Ceci étant, on a l’impression que si le gouverneur et le ministre de l’administration du territoire et de la décentralisation se sont retroussés les manches pour embellir Conakry, c’est surtout parce qu’on est en période de campagne. Que l’on fasse appel au monde entier et que l’on suscite les plus folles mobilisations, c’est encore et toujours cette campagne électorale. Le candidat-sortant Alpha Condé tient avec le barrage de Kaleta, son acquis le plus évident. Il est vrai que très peu de personnes se rappellent avoir eu le courant dans leurs demeures comme c’est le cas depuis fin mai. Là, c’est du concret. C’est du tangible. Le nier, c’est faire preuve d’une évidente mauvaise foi. On peut s’interroger sur le caractère pérenne de la dynamique. Mais on ne peut s’empêcher de reconnaître qu’il y a un résultat sur le front de l’électricité. Ce côté irréfutable, les autorités aussi en sont pleinement conscientes. Et c’est pour cela qu’elles bâtissent l’essentiel de leurs communications autour de cet acquis consensuel. Or, il n’y a pas meilleur moyen de transformer cet acquis en argument politique qu’en suscitant le buzz à l’occasion de cette inauguration. Ainsi, chacun des dirigeants qui vont arriver aura son mot à dire. Aux yeux du monde, ce sera une belle image notamment sur le plan diplomatique. Voilà un premier objectif qui sous-tend tout ce remue-ménage.

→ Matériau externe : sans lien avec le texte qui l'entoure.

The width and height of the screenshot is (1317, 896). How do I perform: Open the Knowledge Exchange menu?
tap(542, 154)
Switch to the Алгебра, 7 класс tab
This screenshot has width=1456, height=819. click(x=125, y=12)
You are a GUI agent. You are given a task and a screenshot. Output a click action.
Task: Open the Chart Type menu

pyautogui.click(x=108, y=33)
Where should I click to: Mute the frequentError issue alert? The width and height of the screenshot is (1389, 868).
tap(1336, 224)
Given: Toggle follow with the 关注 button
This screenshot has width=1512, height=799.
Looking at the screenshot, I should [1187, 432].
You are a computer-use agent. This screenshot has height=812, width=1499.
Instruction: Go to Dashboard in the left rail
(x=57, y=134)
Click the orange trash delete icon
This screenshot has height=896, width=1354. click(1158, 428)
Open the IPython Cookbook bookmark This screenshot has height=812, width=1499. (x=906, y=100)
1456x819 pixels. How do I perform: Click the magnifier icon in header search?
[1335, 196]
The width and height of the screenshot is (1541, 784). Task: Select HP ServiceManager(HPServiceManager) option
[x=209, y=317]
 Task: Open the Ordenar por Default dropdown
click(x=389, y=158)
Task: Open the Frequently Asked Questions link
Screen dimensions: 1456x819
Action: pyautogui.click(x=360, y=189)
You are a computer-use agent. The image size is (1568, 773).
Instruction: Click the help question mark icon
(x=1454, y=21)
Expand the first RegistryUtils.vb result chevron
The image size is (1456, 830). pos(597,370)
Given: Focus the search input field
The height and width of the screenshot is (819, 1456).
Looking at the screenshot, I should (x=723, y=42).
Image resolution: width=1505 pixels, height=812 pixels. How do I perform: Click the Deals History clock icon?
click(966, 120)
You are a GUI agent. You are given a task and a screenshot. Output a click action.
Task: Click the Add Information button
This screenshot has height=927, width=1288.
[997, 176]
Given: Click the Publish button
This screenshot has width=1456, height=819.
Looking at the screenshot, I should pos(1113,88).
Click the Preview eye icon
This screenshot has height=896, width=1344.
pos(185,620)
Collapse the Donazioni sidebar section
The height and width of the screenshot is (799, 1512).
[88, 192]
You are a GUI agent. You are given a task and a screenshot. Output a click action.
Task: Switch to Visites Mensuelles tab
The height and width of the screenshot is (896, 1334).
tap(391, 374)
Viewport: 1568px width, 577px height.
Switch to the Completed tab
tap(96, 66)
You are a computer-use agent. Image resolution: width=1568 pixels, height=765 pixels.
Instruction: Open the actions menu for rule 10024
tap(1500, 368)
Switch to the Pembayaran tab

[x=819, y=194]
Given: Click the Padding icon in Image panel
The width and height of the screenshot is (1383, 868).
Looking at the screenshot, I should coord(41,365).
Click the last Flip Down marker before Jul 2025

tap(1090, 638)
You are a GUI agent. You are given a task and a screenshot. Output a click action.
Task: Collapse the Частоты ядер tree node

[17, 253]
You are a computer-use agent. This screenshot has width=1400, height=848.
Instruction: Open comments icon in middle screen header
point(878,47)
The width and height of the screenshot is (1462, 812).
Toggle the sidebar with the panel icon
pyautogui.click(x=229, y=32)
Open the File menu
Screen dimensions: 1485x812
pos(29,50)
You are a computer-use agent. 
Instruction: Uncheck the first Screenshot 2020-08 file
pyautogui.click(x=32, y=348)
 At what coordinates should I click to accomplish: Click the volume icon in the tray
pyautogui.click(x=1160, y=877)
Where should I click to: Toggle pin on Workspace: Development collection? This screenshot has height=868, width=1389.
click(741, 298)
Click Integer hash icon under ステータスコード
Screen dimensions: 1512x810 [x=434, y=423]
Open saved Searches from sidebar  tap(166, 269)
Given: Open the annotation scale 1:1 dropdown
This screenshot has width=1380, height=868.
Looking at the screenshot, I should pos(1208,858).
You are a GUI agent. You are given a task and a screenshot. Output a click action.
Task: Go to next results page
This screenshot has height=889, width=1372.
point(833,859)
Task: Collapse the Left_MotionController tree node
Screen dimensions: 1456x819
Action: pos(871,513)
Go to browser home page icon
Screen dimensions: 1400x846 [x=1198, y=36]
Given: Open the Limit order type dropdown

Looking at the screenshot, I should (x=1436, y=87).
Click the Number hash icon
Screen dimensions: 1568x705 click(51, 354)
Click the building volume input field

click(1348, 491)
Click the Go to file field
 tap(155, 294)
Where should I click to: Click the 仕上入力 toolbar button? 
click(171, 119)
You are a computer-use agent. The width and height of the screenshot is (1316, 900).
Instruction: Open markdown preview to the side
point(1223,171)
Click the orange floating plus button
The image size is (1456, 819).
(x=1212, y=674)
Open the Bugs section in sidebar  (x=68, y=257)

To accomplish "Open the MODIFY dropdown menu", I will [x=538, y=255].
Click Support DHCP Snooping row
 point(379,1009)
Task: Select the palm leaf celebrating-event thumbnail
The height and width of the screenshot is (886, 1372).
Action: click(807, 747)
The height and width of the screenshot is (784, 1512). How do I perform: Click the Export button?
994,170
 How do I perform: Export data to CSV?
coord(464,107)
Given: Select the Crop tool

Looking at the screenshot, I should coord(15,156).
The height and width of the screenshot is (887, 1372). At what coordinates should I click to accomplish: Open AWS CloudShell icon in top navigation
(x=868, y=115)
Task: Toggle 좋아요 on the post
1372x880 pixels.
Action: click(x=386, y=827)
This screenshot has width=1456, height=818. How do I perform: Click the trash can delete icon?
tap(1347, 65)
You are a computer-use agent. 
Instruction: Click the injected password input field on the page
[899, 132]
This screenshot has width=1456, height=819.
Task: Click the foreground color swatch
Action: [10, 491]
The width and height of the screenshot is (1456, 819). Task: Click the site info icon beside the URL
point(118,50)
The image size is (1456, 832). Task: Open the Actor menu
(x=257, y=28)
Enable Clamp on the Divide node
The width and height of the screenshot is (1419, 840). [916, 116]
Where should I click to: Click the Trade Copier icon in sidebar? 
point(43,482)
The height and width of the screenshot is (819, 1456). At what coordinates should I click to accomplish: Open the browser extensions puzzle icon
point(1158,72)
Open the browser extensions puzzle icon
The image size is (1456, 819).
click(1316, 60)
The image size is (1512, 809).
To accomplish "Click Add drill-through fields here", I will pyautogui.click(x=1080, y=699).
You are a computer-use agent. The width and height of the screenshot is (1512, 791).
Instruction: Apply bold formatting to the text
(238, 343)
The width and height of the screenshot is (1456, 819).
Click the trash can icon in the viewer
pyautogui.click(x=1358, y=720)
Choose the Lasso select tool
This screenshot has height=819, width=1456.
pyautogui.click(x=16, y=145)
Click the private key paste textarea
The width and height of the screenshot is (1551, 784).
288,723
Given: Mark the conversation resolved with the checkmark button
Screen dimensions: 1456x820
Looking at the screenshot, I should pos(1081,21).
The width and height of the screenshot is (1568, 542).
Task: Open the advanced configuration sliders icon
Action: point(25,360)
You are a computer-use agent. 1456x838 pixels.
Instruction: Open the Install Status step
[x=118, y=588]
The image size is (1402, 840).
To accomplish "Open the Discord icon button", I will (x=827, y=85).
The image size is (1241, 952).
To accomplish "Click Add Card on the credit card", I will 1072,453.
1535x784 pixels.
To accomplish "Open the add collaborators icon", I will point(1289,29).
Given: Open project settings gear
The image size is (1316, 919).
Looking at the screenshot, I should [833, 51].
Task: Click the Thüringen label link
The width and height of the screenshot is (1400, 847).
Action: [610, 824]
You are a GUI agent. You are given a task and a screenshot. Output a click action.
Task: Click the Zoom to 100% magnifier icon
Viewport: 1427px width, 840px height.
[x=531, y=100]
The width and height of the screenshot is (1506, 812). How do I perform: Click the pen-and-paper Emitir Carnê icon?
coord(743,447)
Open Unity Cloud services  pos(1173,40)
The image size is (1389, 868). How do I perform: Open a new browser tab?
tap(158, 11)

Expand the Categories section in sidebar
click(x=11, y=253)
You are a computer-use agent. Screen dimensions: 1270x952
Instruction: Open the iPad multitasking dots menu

Le second objectif, il est en rapport avec la date qui a été choisie. Cette date, en effet, est désormais chargée de deux événements contradictoires. Elle est tout d’abord le symbole de la souveraineté nationale. En effet, c’est un 28 septembre que les Guinéens, répondant à la question posée par De Gaule, avaient choisi l’option de l’indépendance. Jusqu’en 2009, le 28 septembre était donc une sorte de fierté nationale. Mais depuis cette année, avec les massacres du stade qui porte le même nom, cette date ne rappelle rien d’honorable. Du coup, depuis six ans, à la veille de cette date, on ne parle que du niveau d’avancement du dossier du 28 septembre avec des questions du genre où en est le pool des juges et que pourrait faire la CPI ? La fierté originelle est pervertie et supplantée par l’horrible et hideux souvenir du massacre de quelques 157 opposants et du viol de plus d’une centaine de femmes, sous la junte du capitaine Moussa Dadis Camara.
On a donc l’impression que l’autre objectif visé par les autorités guinéennes en choisissant cette même date, c’est bien une quête de réhabilitation de la dimension positive qui était originellement associée à ce jour. On veut en quelque sorte refermer la parenthèse des souvenirs malheureux. On voudrait qu’on se rappelle de cette date comme celle de l’inauguration d’un barrage d’une certaine importance pour le développement socioéconomique du pays. Ce n’est pas sûr que cela puisse marcher, puisqu’en Guinée, on a la fâcheuse habitude d’oublier les événements dès que les régimes auxquels ils sont associés sont passés. Mais les autorités auront tout de même essayé.